# Preprocessing Pipeline
## Overview
The **Preprocessing Pipeline** is a comprehensive Python-based tool designed to facilitate the preprocessing of data by performing initial data inspection, handling missing values, converting data types, managing outliers, scaling data, and transforming variables. This tool is modular, customizable, and suited for various data cleaning and preprocessing tasks essential for machine learning and data analysis.
## Table of Contents
- [Introduction](#introduction)
- [Problem Statement](#problem-statement)
- [Features](#features)
- [Installation](#installation)
- [Usage](#usage)
- [Initial Data Inspection](#initial-data-inspection)
- [Handling Missing Values](#handling-missing-values)
- [Data Type Conversion](#data-type-conversion)
- [Outlier Handling](#outlier-handling)
- [Scaling Data](#scaling-data)
- [Variable Transformation](#variable-transformation)
- [Classes and Methods](#classes-and-methods)
- [Report Generation](#report-generation)
- [Contributing](#contributing)
- [License](#license)
## Introduction
Data preprocessing is a crucial step in any data analysis or machine learning pipeline.

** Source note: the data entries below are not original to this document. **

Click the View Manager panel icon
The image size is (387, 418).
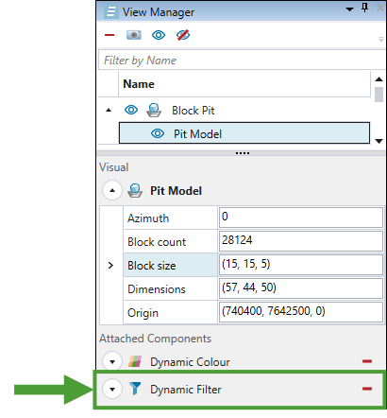pyautogui.click(x=110, y=12)
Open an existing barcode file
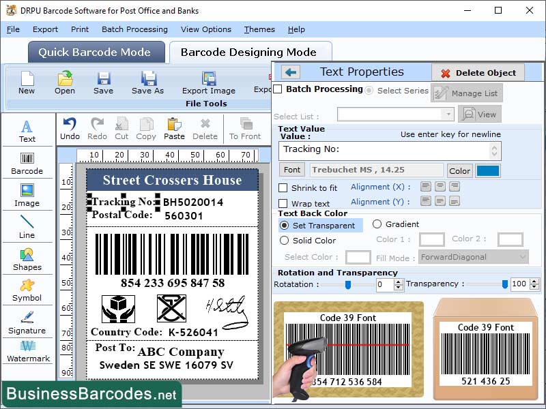Image resolution: width=546 pixels, height=409 pixels. click(64, 86)
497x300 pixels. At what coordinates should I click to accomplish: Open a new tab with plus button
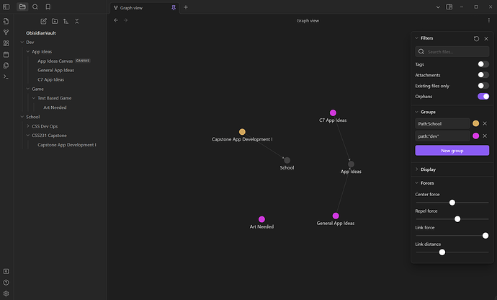tap(186, 7)
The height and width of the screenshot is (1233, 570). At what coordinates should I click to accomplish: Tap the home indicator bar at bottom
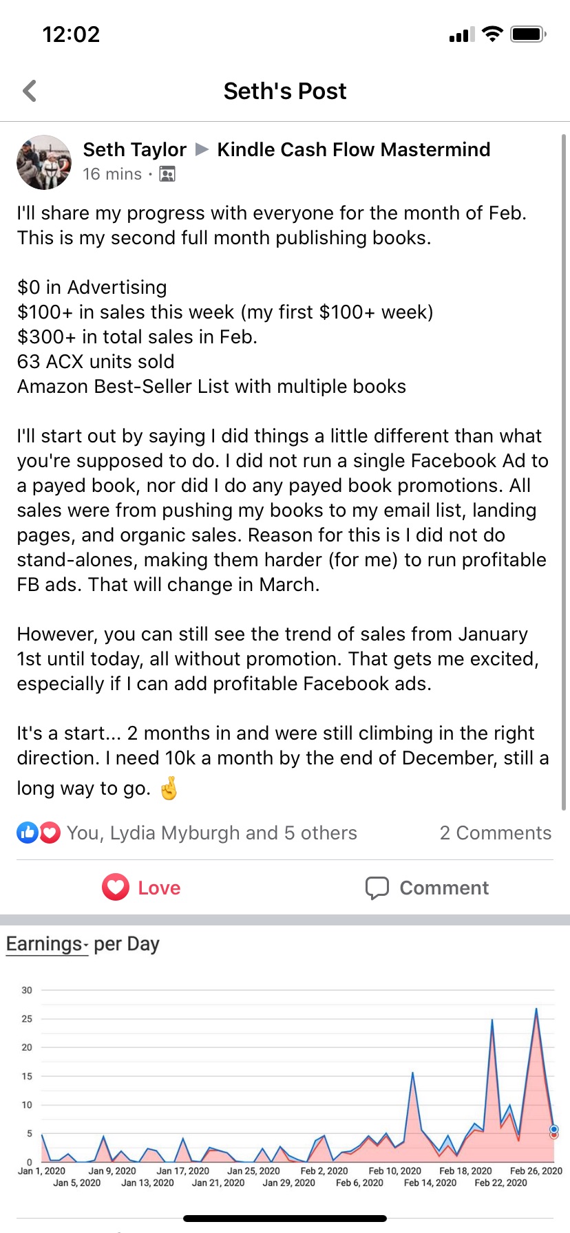point(285,1219)
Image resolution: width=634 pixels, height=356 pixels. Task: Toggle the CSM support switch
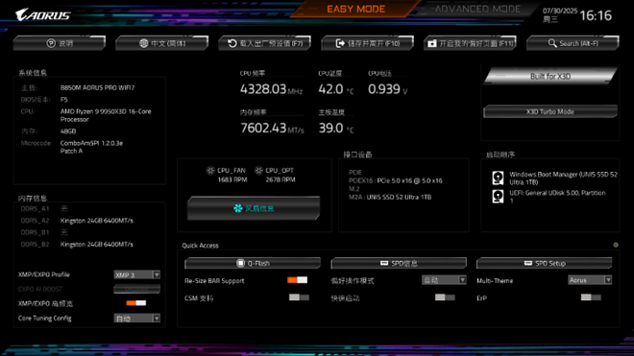(299, 297)
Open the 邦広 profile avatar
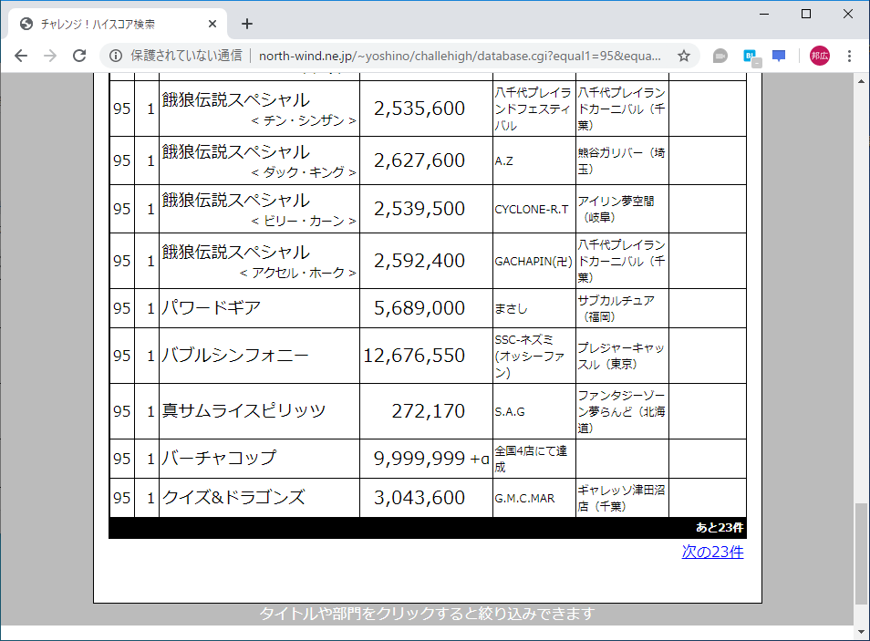 [x=818, y=56]
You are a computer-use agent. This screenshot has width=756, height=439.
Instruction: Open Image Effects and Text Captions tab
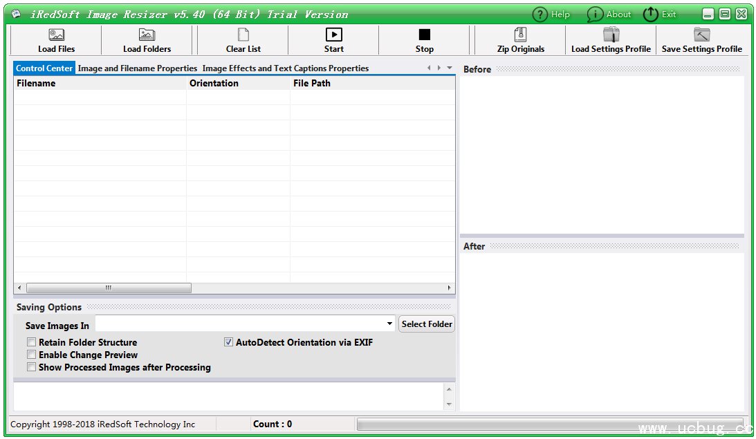(x=285, y=68)
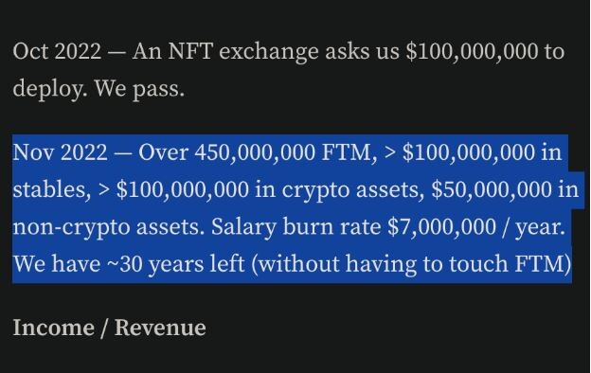Image resolution: width=591 pixels, height=373 pixels.
Task: Click the 'Income / Revenue' heading
Action: coord(109,328)
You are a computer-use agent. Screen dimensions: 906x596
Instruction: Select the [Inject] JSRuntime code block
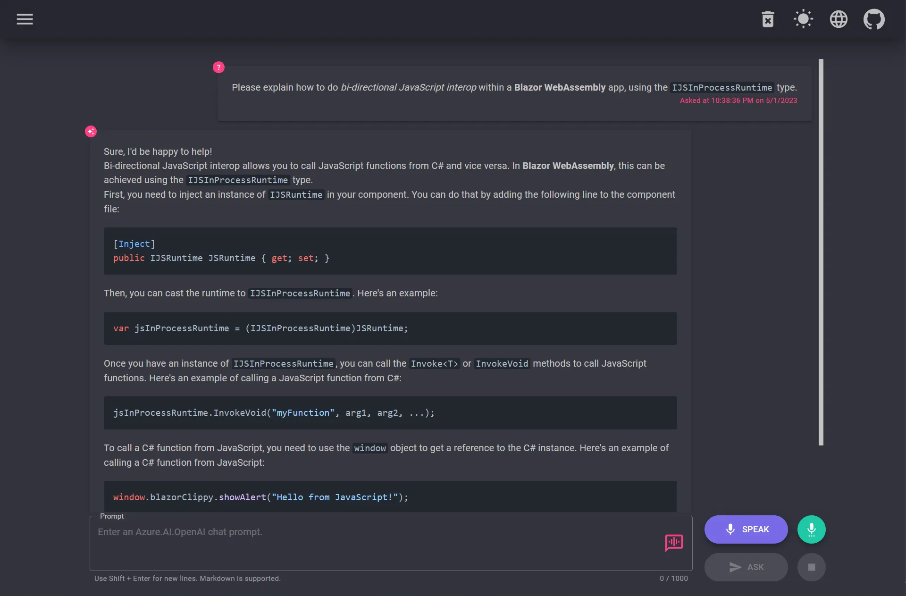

This preprocessing tool provides a systematic approach to cleaning and preparing data by offering modules for inspecting data, handling missing values, managing outliers, scaling numerical features, and transforming variables to improve data quality and model performance.
## Problem Statement
Handling raw data can be challenging due to missing values, inconsistent data types, outliers, and other issues that can degrade the performance of predictive models. This tool/library/package aims to streamline the preprocessing workflow, making it easier to clean and prepare data for further analysis.
## Features
- **Initial Inspection**: Provides insights into the dataset, including shape, size, summary statistics, and detailed analysis of missing and duplicated values.

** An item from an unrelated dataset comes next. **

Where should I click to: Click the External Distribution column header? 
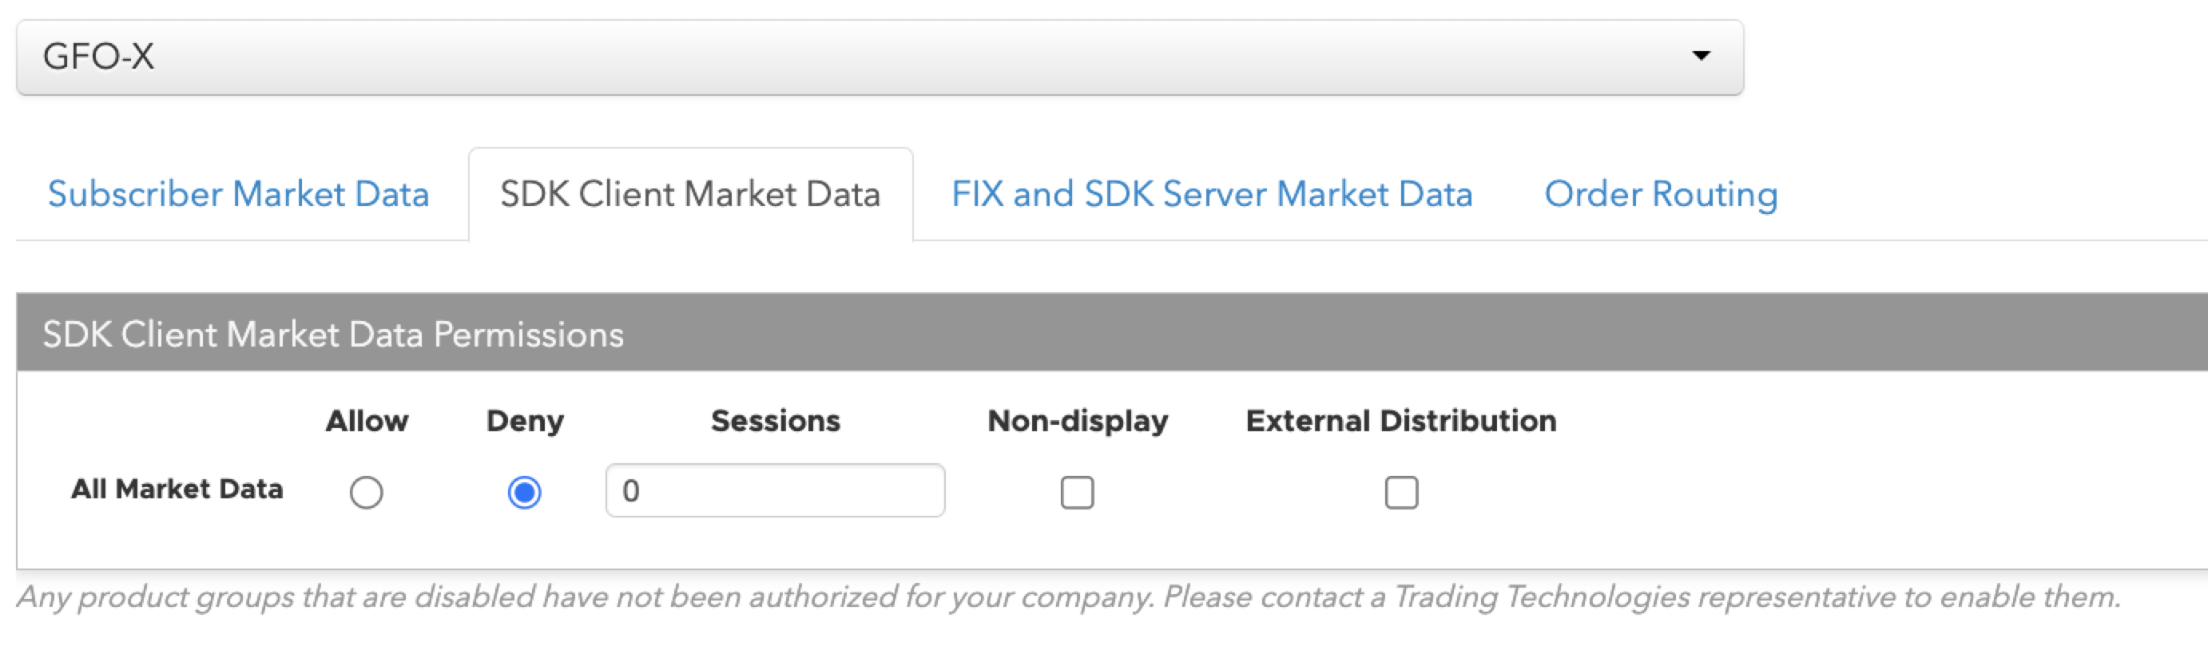click(x=1401, y=421)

- **Data Type Conversion**: Converts data types like objects to strings, integers, floats, and datetime, ensuring data consistency.
- **Missing Value Handling**: Offers multiple strategies to fill or remove missing values, including mean, median, mode, bfill, linear, and polynomial interpolation.
- **Outlier Handling**: Detects and caps outliers using IQR and Z-score methods.
- **Scaling**: Standardizes numerical data using Standard Scaler, Robust Scaler, and Normalizer techniques.
- **Variable Transformation**: Provides transformations like binning, log transformation, square root transformation, label encoding, and one-hot encoding.
## Installation
Clone this repository to your local machine and ensure you have Python installed along with the required dependencies:
```bash
git clone https://github.com/KaRtHiK-56/EDA_python_package_library
pip install -r requirements.txt
```
## Usage
### Initial Data Inspection
The inspection methods provide a detailed overview of your dataset to identify data quality issues upfront.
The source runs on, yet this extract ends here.